(WHAT YOU SHOULD DO): Go through the material below and copy all lines with "computer".
═══ LISTED ENTRIES ═══
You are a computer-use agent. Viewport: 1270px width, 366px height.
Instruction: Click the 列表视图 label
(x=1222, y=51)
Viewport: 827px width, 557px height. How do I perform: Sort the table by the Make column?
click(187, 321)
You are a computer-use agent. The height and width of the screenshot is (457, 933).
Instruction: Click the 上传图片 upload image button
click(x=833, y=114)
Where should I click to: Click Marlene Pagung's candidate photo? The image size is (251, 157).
═══
═══ LISTED ENTRIES ═══
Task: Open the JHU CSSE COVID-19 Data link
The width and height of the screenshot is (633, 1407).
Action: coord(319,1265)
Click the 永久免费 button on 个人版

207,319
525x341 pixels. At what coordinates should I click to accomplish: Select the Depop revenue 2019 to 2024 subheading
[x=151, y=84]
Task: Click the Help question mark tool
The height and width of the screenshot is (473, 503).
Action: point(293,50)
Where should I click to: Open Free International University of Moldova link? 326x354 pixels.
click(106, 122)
═══
═══ LISTED ENTRIES ═══
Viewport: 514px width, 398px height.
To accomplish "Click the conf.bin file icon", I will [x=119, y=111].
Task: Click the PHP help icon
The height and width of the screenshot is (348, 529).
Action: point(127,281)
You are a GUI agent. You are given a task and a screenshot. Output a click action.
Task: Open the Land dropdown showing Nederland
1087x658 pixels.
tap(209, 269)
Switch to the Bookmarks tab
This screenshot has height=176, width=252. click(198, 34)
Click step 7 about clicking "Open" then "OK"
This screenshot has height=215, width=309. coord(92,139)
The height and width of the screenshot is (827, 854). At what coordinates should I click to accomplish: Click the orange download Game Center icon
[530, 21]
═══
(SOLVED PROBLEM):
You are a computer-use agent. Viewport: 1270px width, 366px height.
You are a computer-use agent. The height and width of the screenshot is (457, 933).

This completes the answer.